● TASK TO COMPLETE: All of the entries below, duplicated exactly, make up the answer.
━━ GIVEN RECORDS ━━
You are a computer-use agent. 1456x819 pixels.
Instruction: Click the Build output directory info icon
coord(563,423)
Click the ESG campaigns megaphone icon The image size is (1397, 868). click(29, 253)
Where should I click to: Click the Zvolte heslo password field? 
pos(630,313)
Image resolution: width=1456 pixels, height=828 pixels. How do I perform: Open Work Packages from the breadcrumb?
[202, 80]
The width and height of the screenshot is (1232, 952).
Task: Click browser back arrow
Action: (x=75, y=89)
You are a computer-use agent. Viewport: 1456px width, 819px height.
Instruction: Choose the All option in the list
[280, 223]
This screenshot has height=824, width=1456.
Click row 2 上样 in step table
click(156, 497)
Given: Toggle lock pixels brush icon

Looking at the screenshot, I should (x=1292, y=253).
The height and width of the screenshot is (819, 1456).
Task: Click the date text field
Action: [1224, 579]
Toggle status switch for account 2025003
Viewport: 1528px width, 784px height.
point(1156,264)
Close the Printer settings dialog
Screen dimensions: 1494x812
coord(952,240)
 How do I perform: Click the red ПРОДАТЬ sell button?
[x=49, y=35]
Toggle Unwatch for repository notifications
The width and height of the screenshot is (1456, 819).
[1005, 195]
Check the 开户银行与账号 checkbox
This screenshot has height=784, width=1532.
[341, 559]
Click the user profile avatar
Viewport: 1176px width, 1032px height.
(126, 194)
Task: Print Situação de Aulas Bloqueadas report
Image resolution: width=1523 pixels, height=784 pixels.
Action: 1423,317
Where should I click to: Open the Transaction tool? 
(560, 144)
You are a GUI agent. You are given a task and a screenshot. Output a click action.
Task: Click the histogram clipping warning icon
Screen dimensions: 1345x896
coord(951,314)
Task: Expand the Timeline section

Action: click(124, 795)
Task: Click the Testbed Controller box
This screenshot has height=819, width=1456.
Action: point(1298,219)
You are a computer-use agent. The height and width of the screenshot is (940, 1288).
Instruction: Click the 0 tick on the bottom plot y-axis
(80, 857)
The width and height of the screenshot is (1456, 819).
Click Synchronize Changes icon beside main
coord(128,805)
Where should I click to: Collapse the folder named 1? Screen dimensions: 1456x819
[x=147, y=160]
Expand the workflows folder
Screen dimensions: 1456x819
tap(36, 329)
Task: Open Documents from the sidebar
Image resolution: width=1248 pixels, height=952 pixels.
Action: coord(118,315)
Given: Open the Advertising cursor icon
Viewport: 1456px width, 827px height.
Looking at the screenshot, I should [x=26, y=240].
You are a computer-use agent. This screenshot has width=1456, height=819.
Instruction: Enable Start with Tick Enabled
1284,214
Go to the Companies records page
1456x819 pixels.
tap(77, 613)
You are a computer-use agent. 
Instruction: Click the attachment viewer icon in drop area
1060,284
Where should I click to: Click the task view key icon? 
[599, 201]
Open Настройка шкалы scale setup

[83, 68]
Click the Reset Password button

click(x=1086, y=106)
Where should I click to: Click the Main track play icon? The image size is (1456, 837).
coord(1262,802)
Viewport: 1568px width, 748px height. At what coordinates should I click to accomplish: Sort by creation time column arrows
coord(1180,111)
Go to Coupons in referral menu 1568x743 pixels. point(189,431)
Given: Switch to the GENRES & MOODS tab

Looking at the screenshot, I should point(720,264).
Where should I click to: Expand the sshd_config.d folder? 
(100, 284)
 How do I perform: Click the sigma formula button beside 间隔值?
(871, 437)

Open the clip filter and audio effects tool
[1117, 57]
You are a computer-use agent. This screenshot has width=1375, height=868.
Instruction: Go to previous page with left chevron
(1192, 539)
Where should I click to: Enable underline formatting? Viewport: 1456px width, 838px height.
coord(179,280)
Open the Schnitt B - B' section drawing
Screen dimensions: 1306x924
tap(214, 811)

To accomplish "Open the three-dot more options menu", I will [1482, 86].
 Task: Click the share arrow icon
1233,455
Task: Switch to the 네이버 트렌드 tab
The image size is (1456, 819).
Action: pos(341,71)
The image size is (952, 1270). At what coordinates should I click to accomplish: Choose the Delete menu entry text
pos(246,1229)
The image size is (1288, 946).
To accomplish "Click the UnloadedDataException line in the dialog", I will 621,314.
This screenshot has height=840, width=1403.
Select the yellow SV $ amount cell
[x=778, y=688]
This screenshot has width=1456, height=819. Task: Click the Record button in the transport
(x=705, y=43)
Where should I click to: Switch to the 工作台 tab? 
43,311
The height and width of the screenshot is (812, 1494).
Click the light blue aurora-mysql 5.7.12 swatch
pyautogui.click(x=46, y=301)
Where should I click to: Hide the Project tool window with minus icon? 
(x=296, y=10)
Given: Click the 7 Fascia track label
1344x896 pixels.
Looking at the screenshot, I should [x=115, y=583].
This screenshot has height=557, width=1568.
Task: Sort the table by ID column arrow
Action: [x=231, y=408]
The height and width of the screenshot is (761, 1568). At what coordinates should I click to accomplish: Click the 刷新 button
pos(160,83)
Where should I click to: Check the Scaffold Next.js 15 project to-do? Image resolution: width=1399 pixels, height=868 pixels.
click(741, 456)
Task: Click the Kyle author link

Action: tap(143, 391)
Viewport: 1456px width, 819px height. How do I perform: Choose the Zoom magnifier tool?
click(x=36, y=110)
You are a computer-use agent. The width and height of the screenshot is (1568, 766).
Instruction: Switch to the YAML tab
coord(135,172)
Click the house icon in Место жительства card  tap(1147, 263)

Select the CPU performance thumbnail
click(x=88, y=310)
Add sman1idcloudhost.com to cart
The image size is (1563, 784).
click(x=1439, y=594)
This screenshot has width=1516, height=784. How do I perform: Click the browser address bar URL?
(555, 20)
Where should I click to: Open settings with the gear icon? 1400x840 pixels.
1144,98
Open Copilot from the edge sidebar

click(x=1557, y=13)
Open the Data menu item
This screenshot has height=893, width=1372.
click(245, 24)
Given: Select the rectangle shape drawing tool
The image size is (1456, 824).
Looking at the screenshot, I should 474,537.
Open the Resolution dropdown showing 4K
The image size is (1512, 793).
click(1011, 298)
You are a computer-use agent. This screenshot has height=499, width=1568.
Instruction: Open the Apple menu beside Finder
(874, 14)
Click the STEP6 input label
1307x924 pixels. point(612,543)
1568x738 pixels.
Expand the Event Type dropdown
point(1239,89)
━━━
● OUTPUT FOR THIS TASK:
You are a computer-use agent. 1456x819 pixels.
Instruction: Click the Build output directory info icon
coord(563,423)
Click the ESG campaigns megaphone icon The image size is (1397, 868). click(29, 253)
Where should I click to: Click the Zvolte heslo password field? 
pos(630,313)
Image resolution: width=1456 pixels, height=828 pixels. How do I perform: Open Work Packages from the breadcrumb?
[202, 80]
The width and height of the screenshot is (1232, 952).
Task: Click browser back arrow
Action: (x=75, y=89)
You are a computer-use agent. Viewport: 1456px width, 819px height.
Instruction: Choose the All option in the list
[280, 223]
This screenshot has height=824, width=1456.
Click row 2 上样 in step table
click(156, 497)
Given: Toggle lock pixels brush icon

Looking at the screenshot, I should (x=1292, y=253).
The height and width of the screenshot is (819, 1456).
Task: Click the date text field
Action: [1224, 579]
Toggle status switch for account 2025003
Viewport: 1528px width, 784px height.
point(1156,264)
Close the Printer settings dialog
Screen dimensions: 1494x812
coord(952,240)
 How do I perform: Click the red ПРОДАТЬ sell button?
[x=49, y=35]
Toggle Unwatch for repository notifications
The width and height of the screenshot is (1456, 819).
[1005, 195]
Check the 开户银行与账号 checkbox
This screenshot has height=784, width=1532.
[341, 559]
Click the user profile avatar
Viewport: 1176px width, 1032px height.
(126, 194)
Task: Print Situação de Aulas Bloqueadas report
Image resolution: width=1523 pixels, height=784 pixels.
Action: 1423,317
Where should I click to: Open the Transaction tool? 
(560, 144)
You are a GUI agent. You are given a task and a screenshot. Output a click action.
Task: Click the histogram clipping warning icon
Screen dimensions: 1345x896
coord(951,314)
Task: Expand the Timeline section

Action: click(124, 795)
Task: Click the Testbed Controller box
This screenshot has height=819, width=1456.
Action: point(1298,219)
You are a computer-use agent. The height and width of the screenshot is (940, 1288).
Instruction: Click the 0 tick on the bottom plot y-axis
(80, 857)
The width and height of the screenshot is (1456, 819).
Click Synchronize Changes icon beside main
coord(128,805)
Where should I click to: Collapse the folder named 1? Screen dimensions: 1456x819
[x=147, y=160]
Expand the workflows folder
Screen dimensions: 1456x819
tap(36, 329)
Task: Open Documents from the sidebar
Image resolution: width=1248 pixels, height=952 pixels.
Action: coord(118,315)
Given: Open the Advertising cursor icon
Viewport: 1456px width, 827px height.
Looking at the screenshot, I should [x=26, y=240].
You are a computer-use agent. This screenshot has width=1456, height=819.
Instruction: Enable Start with Tick Enabled
1284,214
Go to the Companies records page
1456x819 pixels.
tap(77, 613)
You are a computer-use agent. 
Instruction: Click the attachment viewer icon in drop area
1060,284
Where should I click to: Click the task view key icon? 
[599, 201]
Open Настройка шкалы scale setup

[83, 68]
Click the Reset Password button

click(x=1086, y=106)
Where should I click to: Click the Main track play icon? The image size is (1456, 837).
coord(1262,802)
Viewport: 1568px width, 748px height. At what coordinates should I click to accomplish: Sort by creation time column arrows
coord(1180,111)
Go to Coupons in referral menu 1568x743 pixels. point(189,431)
Given: Switch to the GENRES & MOODS tab

Looking at the screenshot, I should point(720,264).
Where should I click to: Expand the sshd_config.d folder? 
(100, 284)
 How do I perform: Click the sigma formula button beside 间隔值?
(871, 437)

Open the clip filter and audio effects tool
[1117, 57]
You are a computer-use agent. This screenshot has width=1375, height=868.
Instruction: Go to previous page with left chevron
(1192, 539)
Where should I click to: Enable underline formatting? Viewport: 1456px width, 838px height.
coord(179,280)
Open the Schnitt B - B' section drawing
Screen dimensions: 1306x924
tap(214, 811)

To accomplish "Open the three-dot more options menu", I will [1482, 86].
 Task: Click the share arrow icon
1233,455
Task: Switch to the 네이버 트렌드 tab
The image size is (1456, 819).
Action: pos(341,71)
The image size is (952, 1270). At what coordinates should I click to accomplish: Choose the Delete menu entry text
pos(246,1229)
The image size is (1288, 946).
To accomplish "Click the UnloadedDataException line in the dialog", I will 621,314.
This screenshot has height=840, width=1403.
Select the yellow SV $ amount cell
[x=778, y=688]
This screenshot has width=1456, height=819. Task: Click the Record button in the transport
(x=705, y=43)
Where should I click to: Switch to the 工作台 tab? 
43,311
The height and width of the screenshot is (812, 1494).
Click the light blue aurora-mysql 5.7.12 swatch
pyautogui.click(x=46, y=301)
Where should I click to: Hide the Project tool window with minus icon? 
(x=296, y=10)
Given: Click the 7 Fascia track label
1344x896 pixels.
Looking at the screenshot, I should [x=115, y=583].
This screenshot has height=557, width=1568.
Task: Sort the table by ID column arrow
Action: [x=231, y=408]
The height and width of the screenshot is (761, 1568). At what coordinates should I click to accomplish: Click the 刷新 button
pos(160,83)
Where should I click to: Check the Scaffold Next.js 15 project to-do? Image resolution: width=1399 pixels, height=868 pixels.
click(741, 456)
Task: Click the Kyle author link

Action: tap(143, 391)
Viewport: 1456px width, 819px height. How do I perform: Choose the Zoom magnifier tool?
click(x=36, y=110)
You are a computer-use agent. The width and height of the screenshot is (1568, 766).
Instruction: Switch to the YAML tab
coord(135,172)
Click the house icon in Место жительства card  tap(1147, 263)

Select the CPU performance thumbnail
click(x=88, y=310)
Add sman1idcloudhost.com to cart
The image size is (1563, 784).
click(x=1439, y=594)
This screenshot has width=1516, height=784. How do I perform: Click the browser address bar URL?
(555, 20)
Where should I click to: Open settings with the gear icon? 1400x840 pixels.
1144,98
Open Copilot from the edge sidebar

click(x=1557, y=13)
Open the Data menu item
This screenshot has height=893, width=1372.
click(245, 24)
Given: Select the rectangle shape drawing tool
The image size is (1456, 824).
Looking at the screenshot, I should 474,537.
Open the Resolution dropdown showing 4K
The image size is (1512, 793).
click(1011, 298)
You are a computer-use agent. This screenshot has height=499, width=1568.
Instruction: Open the Apple menu beside Finder
(874, 14)
Click the STEP6 input label
1307x924 pixels. point(612,543)
1568x738 pixels.
Expand the Event Type dropdown
point(1239,89)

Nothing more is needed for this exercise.